BLOG SULLA PESTE NERA

 

Milano, autunno del 1629 (Martina Trucco)

i Lanzichenecchi, soldati arruolati da legioni tedesche, penetrati attraverso la Valtellina, sono giunti fino a Mantova e l’hanno assediata. Purtroppo con il loro arrivo si è sviluppata una terribile epidemia di peste: Quasi  tutta la Lombardia e Milano sono contagiate.

Io mi chiamo Alessandro e sono un mercante milanese, dunque non me ne intendo molto della questione, ma parlando con la gente della città durante i miei viaggi ho scoperto che la peste è una malattia infettiva che sta decimando la popolazione.  Quest’epidemia si è propagata molto facilmente soprattutto perché Milano in questo periodo è una città molto povera a causa dell’ultima carestia per la guerra del pane e la gente è debole, sfinita.

Un famoso medico di cui ho sentito parlare è Lodovico Settala, che ha provato ad informare il Tribunale di Sanità che la peste si sta diffondendo in tutto il territorio;  alcuni funzionari si sono recati in vari paesi del territorio di Lecco riscontrando molti casi di contagio, a quel punto, le autorità di Milano hanno iniziato a formare un cordone sanitario attorno alla città, per impedire alle persone provenienti dai paesi in cui sono stati registrati casi di malattia di entrare a Milano, ma questa prevenzione è stata applicata troppo tardi, e ora tutta la città è infetta.

 

Milano, 11 Dicembre 1629 (Martina Trucco)

**Consegna 1**
Elenca tutti i luoghi geografici nominati nel blog sulla peste, ciascuno una sola volta.
**Consegna 2**
Estrai dal blog sulla peste, senza modifiche, il brano che comincia con le parole contenenti "BLOG SULLA PESTE" e si chiude con "è debole, sfinita.".
Per rispondere ci si basa unicamente sul blog sulla peste.

[Voci di dati archiviate]
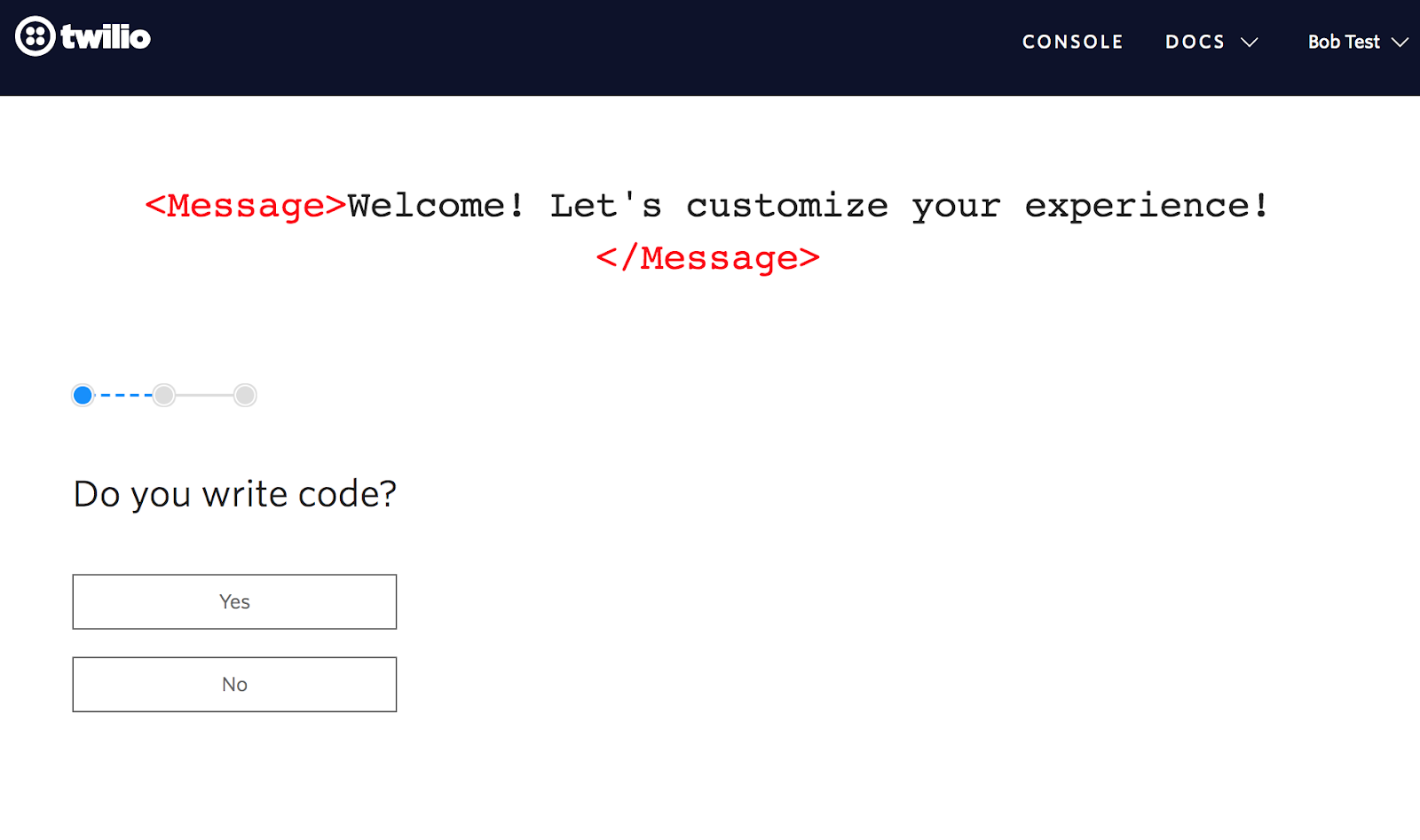
Task: Click the word "experience!" in headline
Action: coord(1147,206)
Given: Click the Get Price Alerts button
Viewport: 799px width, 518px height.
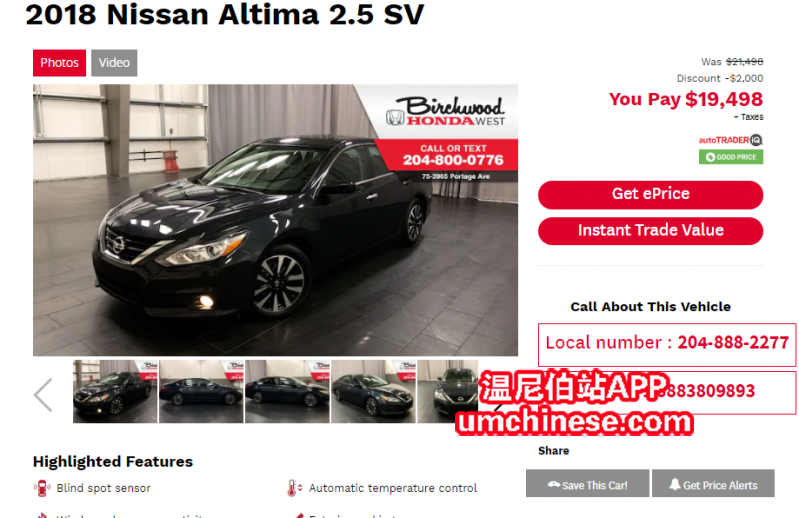Looking at the screenshot, I should 713,483.
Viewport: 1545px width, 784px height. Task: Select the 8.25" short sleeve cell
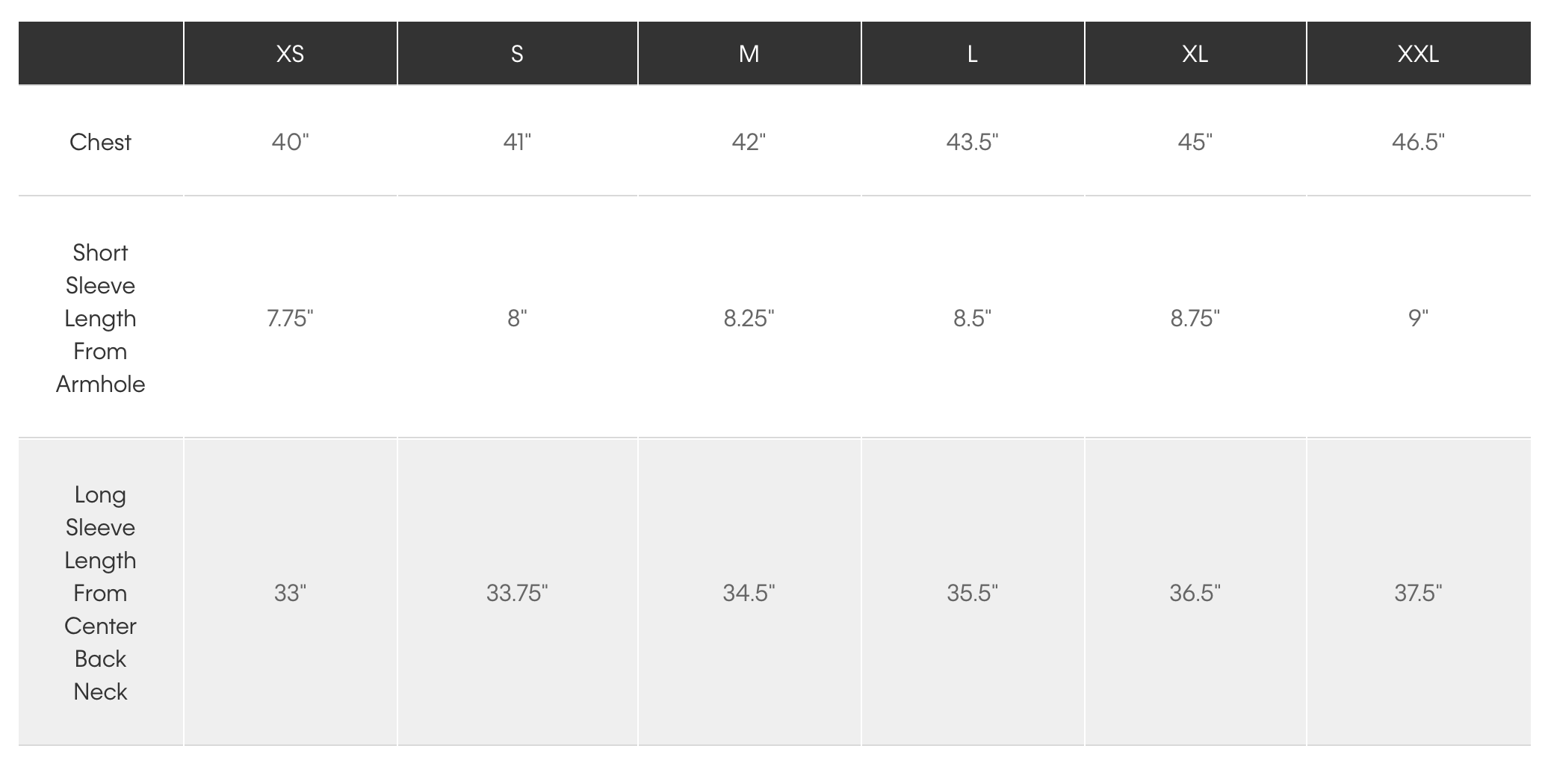(x=749, y=318)
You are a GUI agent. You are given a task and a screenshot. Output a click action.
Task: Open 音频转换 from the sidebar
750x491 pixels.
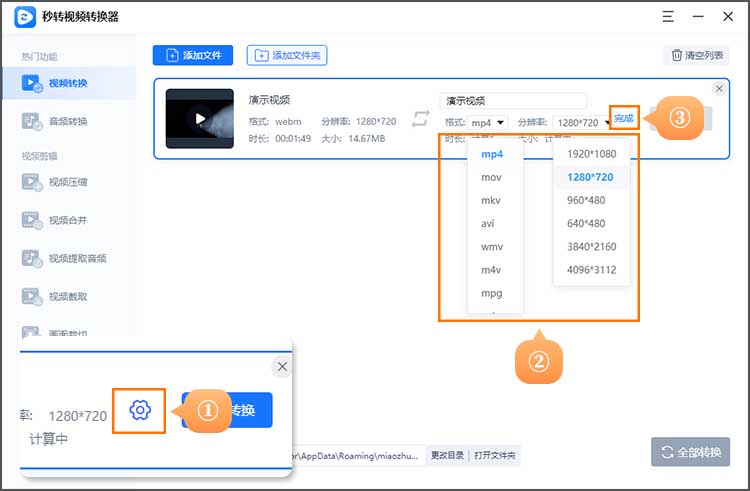pyautogui.click(x=68, y=121)
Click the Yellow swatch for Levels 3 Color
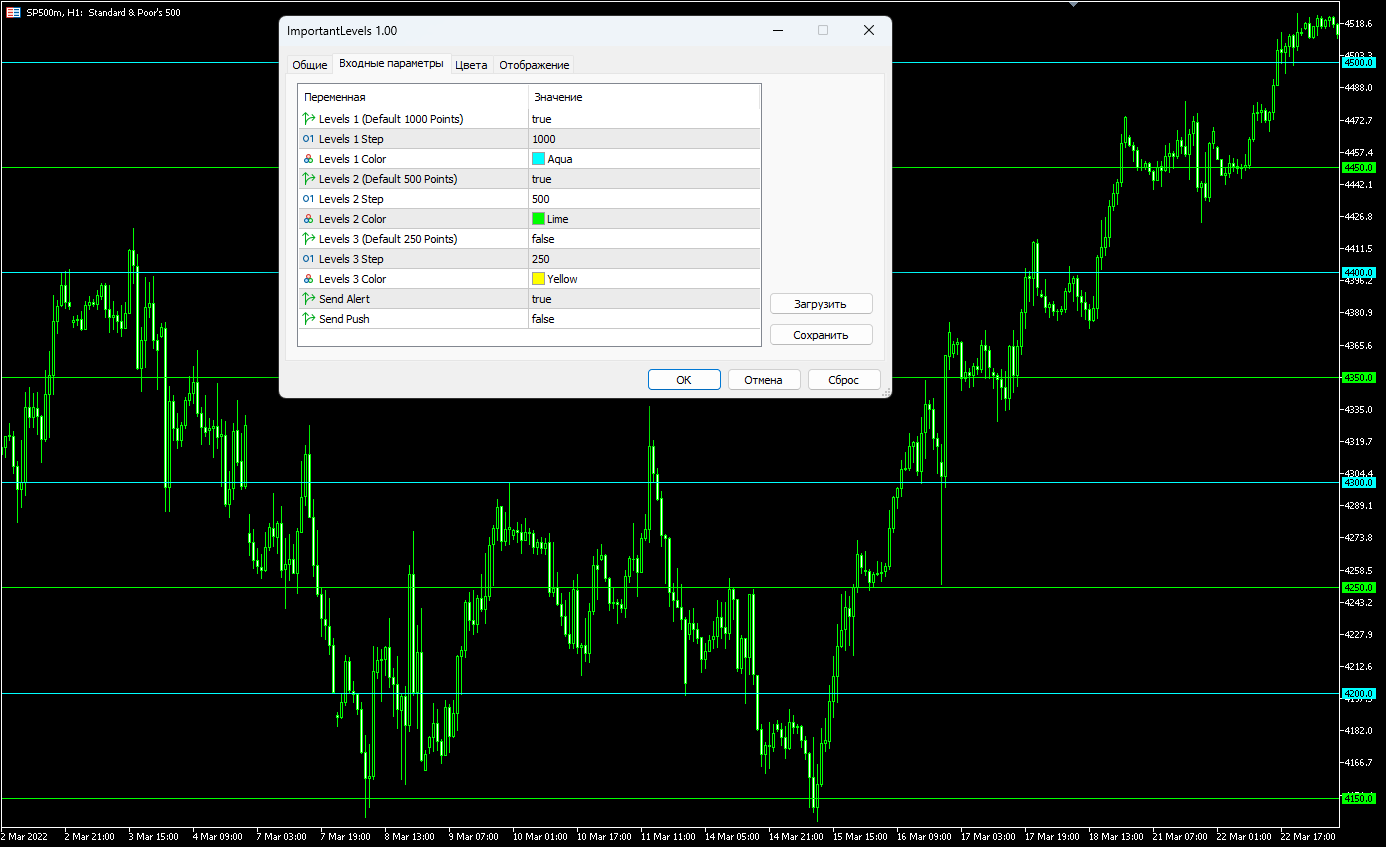 tap(537, 278)
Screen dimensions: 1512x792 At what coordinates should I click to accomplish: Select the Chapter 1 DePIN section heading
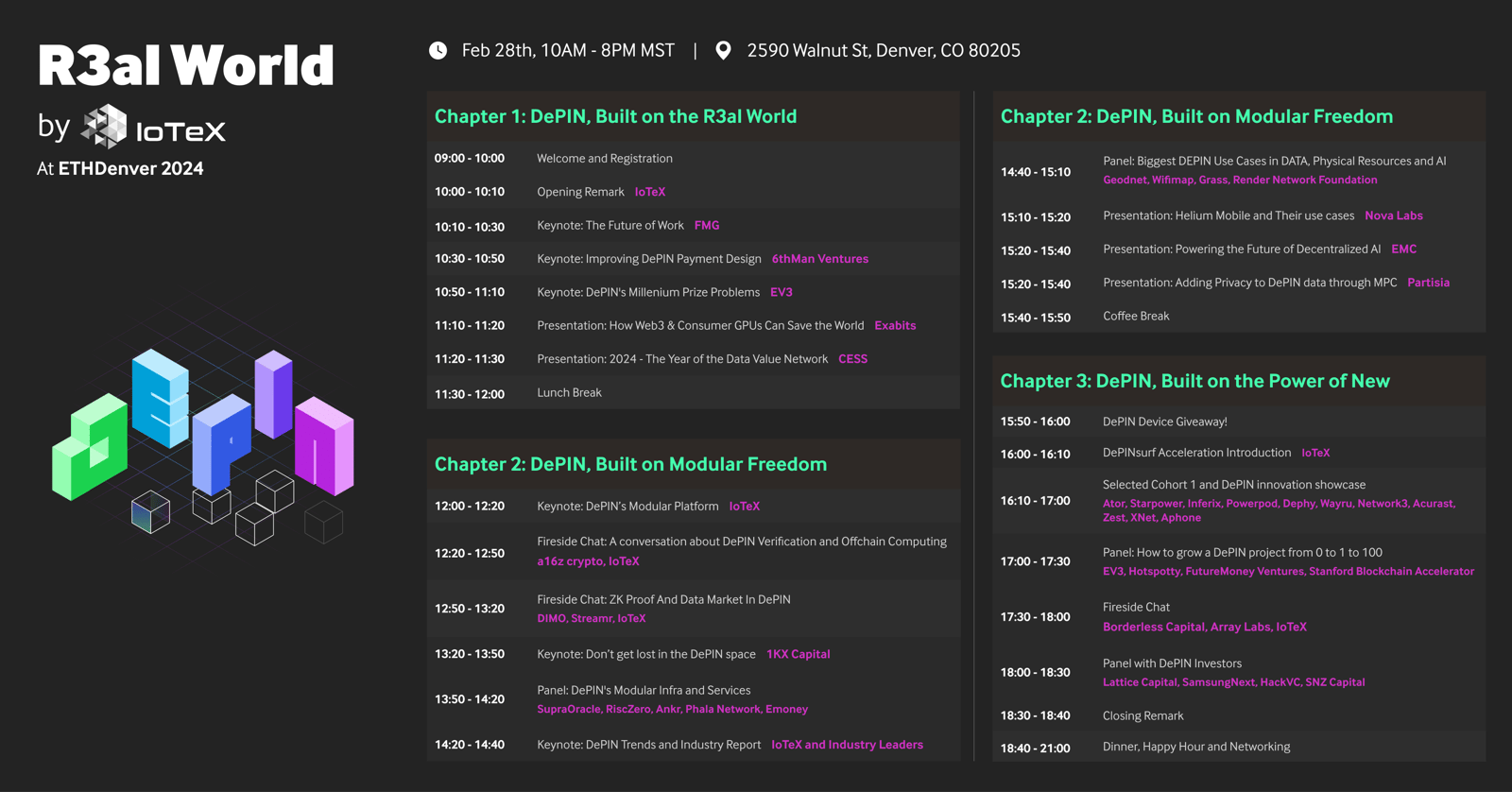615,116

**Risultato 1**
Milano, Valtellina, Mantova, Lombardia, Lecco

**Risultato 2**
BLOG SULLA PESTE NERA

 

Milano, autunno del 1629 (Martina Trucco)

i Lanzichenecchi, soldati arruolati da legioni tedesche, penetrati attraverso la Valtellina, sono giunti fino a Mantova e l’hanno assediata. Purtroppo con il loro arrivo si è sviluppata una terribile epidemia di peste: Quasi  tutta la Lombardia e Milano sono contagiate.

Io mi chiamo Alessandro e sono un mercante milanese, dunque non me ne intendo molto della questione, ma parlando con la gente della città durante i miei viaggi ho scoperto che la peste è una malattia infettiva che sta decimando la popolazione.  Quest’epidemia si è propagata molto facilmente soprattutto perché Milano in questo periodo è una città molto povera a causa dell’ultima carestia per la guerra del pane e la gente è debole, sfinita.